_What this task involves_
Give back all of the data exactly, with every picture omitted.

Stored items
--- START ---

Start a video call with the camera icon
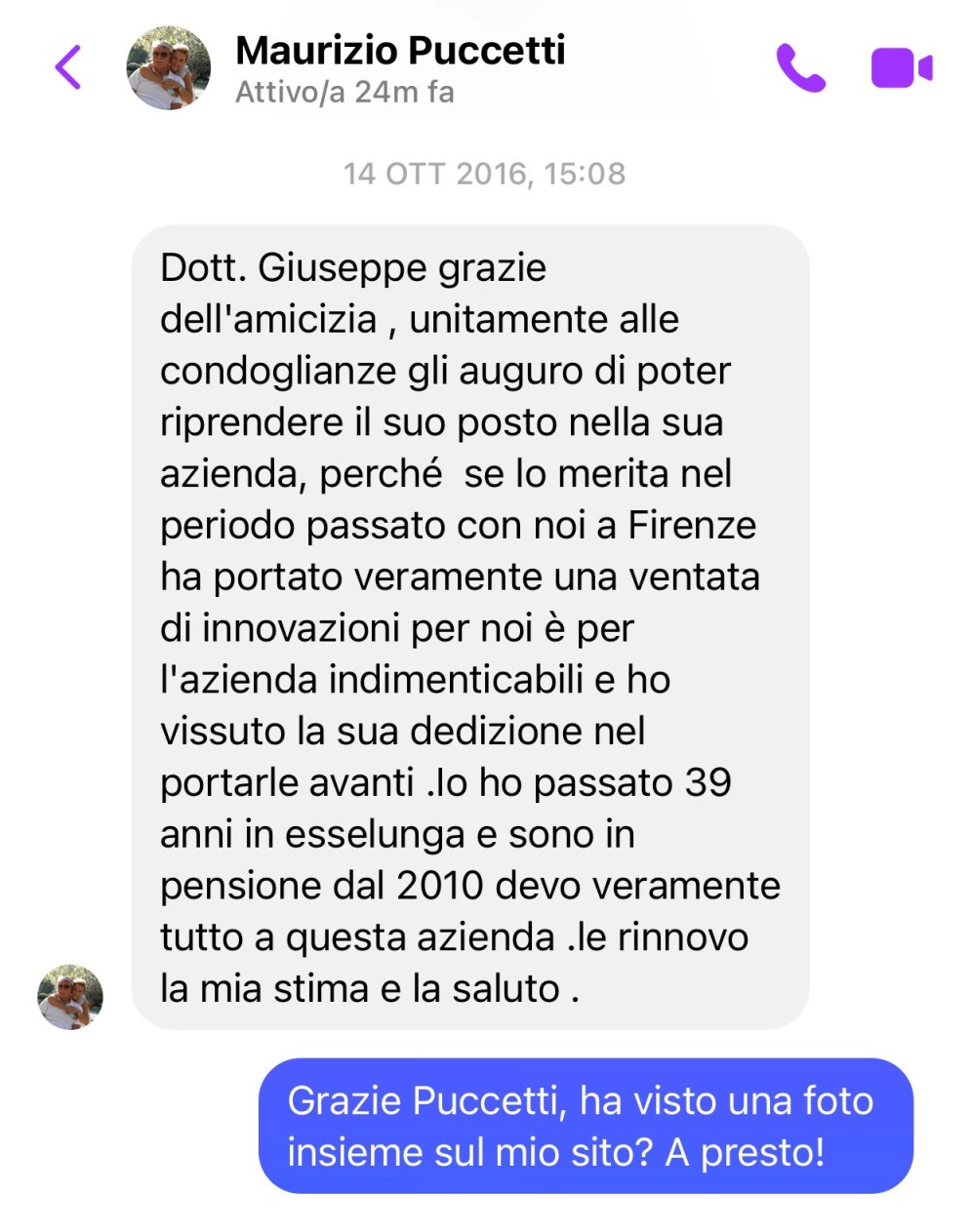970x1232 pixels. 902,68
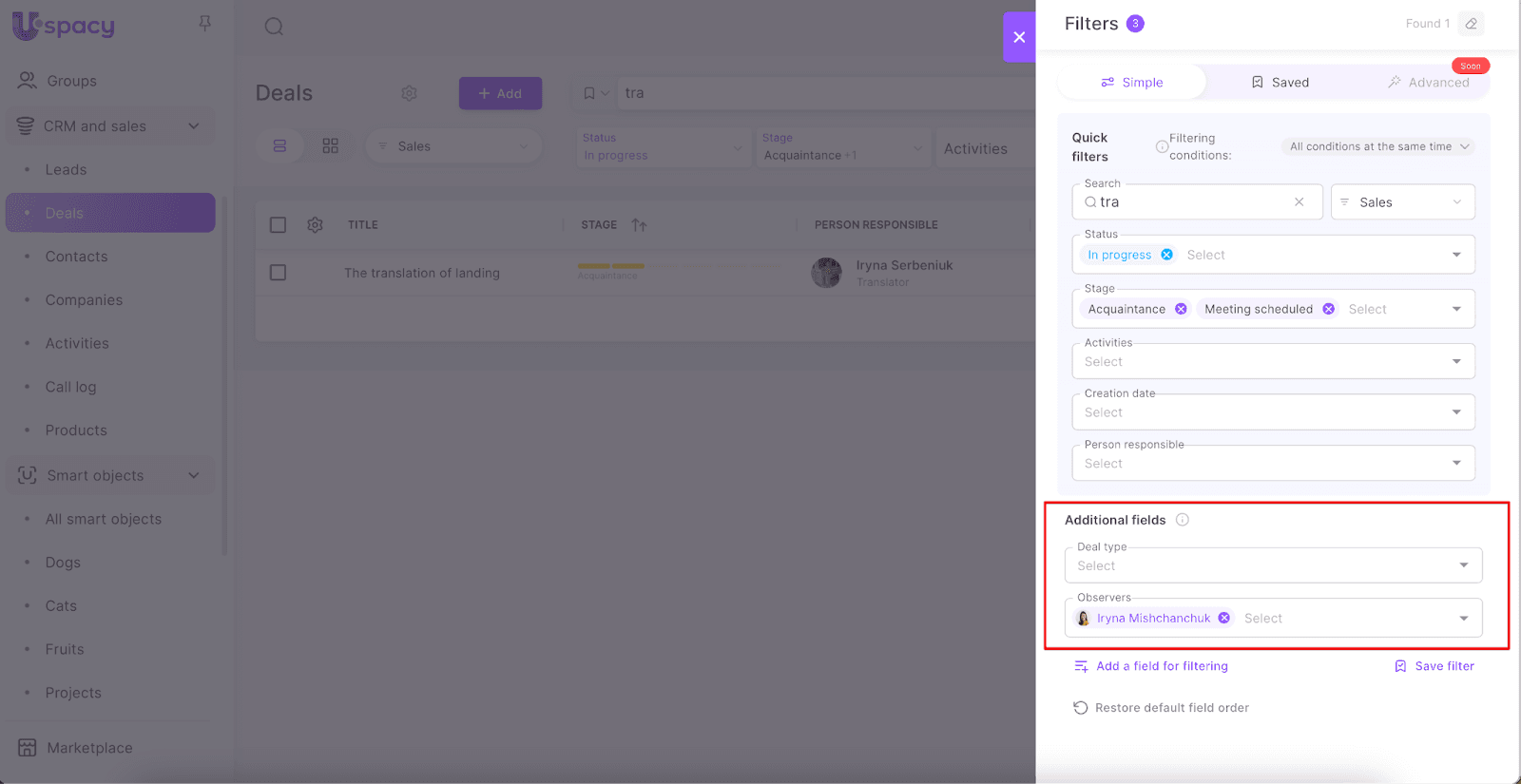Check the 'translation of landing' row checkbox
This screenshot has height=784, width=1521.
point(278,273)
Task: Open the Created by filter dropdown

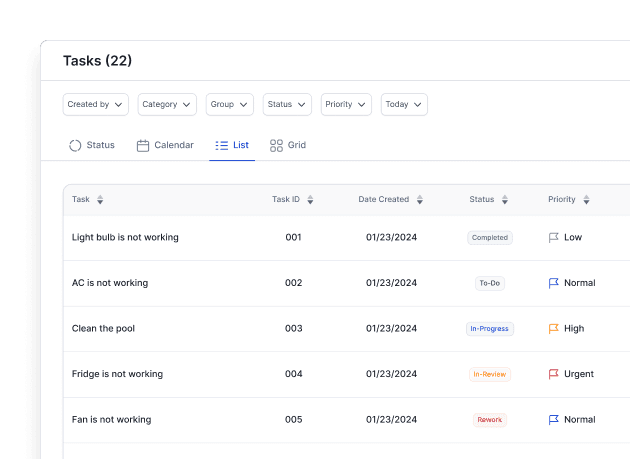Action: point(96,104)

--- END ---

_Answer to the exercise_
Start a video call with the camera icon
970x1232 pixels. 902,68
Check the 'translation of landing' row checkbox
This screenshot has height=784, width=1521.
point(278,273)
Task: Open the Created by filter dropdown

Action: point(96,104)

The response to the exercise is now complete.